(Requisito 1)
Transcreva sem alterações o trecho do texto sobre o Campus Party que se inicia nas palavras contendo "Isso não ocorre" e se encerra em "no próximo ano?".
(Requisito 2)
No texto sobre o Campus Party, quais licenças são mencionadas na produção cultural?
(Requisito 3)
Dê continuidade ao texto sobre o Campus Party a partir da última frase apresentada.

Isso não ocorre por uma razão alheia à história dos desenvolvedores das tecnologias do mundo. Sempre quem cria a tecnologia é capaz de, num primeiro momento, usar melhor seus potenciais e atributos. Essa é a razão de a comunidade de software livre ser o grande êxito da internet. O trabalho colaborativo desenvolvido por ela e as licenças comuns começam a se expandir para outras áreas do conhecimento: temos, na produção cultural, as licenças Creative Commons; na economia, os clusters de produção sistemas locais. Não há como pensar na sociedade do futuro, sem que esta lógica esteja presente.

ARede •
Dentro desse contexto, o que pode representar a realização do Campus Party no Brasil, no próximo ano?

Marcelo •
O Brasil foi escolhido exatamente por ser uns dos países importantes no contexto da comunicação em rede. Apesar do atraso de alguns setores, parte da sociedade brasileira, mesmo quem freqüenta os pontos de acesso coletivos, movimenta-se muito bem na internet, do ponto de vista de uso das redes sociais. Isso nos torna um mercado potencial para as empresas de tecnologia, em função da dimensão do nosso país. Soma-se a isso o fato de eu estar trabalhando na Espanha, de conhecer o Campus Party e de ter aceito desenvolver essa atividade no Brasil, aproveitando os conhecimentos que adquiri na minha experiência profissional fora do país.

(Material coletado)
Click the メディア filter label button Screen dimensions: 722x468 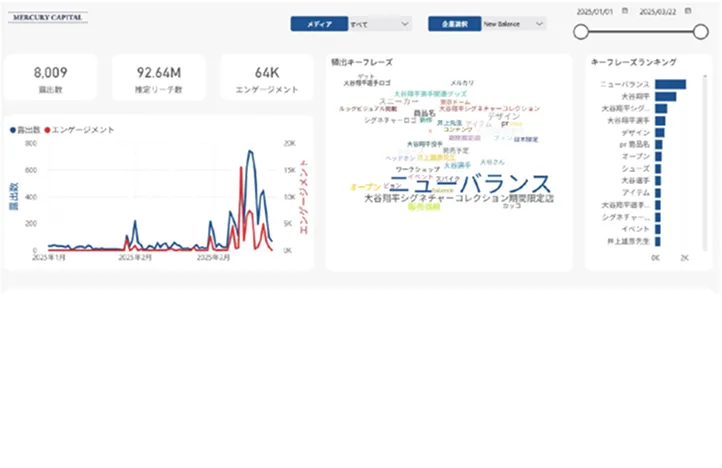coord(319,23)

(Resposta 1)
Isso não ocorre por uma razão alheia à história dos desenvolvedores das tecnologias do mundo. Sempre quem cria a tecnologia é capaz de, num primeiro momento, usar melhor seus potenciais e atributos. Essa é a razão de a comunidade de software livre ser o grande êxito da internet. O trabalho colaborativo desenvolvido por ela e as licenças comuns começam a se expandir para outras áreas do conhecimento: temos, na produção cultural, as licenças Creative Commons; na economia, os clusters de produção sistemas locais. Não há como pensar na sociedade do futuro, sem que esta lógica esteja presente.

ARede •
Dentro desse contexto, o que pode representar a realização do Campus Party no Brasil, no próximo ano?

(Resposta 2)
As licenças Creative Commons.

(Resposta 3)
Eu acredito que o Campus Party no Brasil não será só a maior festa da internet abaixo linha do Equador. Será uma oportunidade para o Brasil conhecer o Brasil, aquele Brasil que faz sucesso no exterior, em áreas como software livre, astronomia, robótica, arte com computador, criação coletiva por computador. Muita gente, no Brasil, não sabe o que os grupos brasileiros estão fazendo nessas áreas. O Campus Party poderá, por isso, ser um momento de o país conhecer e reconhecer o seu potencial nesse novo cenário tecnológico. Também será um momento para empresas nacionais, em colaboração ou não com empresas estrangeiras, mostrarem o que estão desenvolvendo e como se colocam nesse novo cenário. Além disso, vai permitir a troca de experiências e conhecimento entre brasileiros e espanhóis, ampliando os laços entre as duas culturas, por meio das sociedades em rede.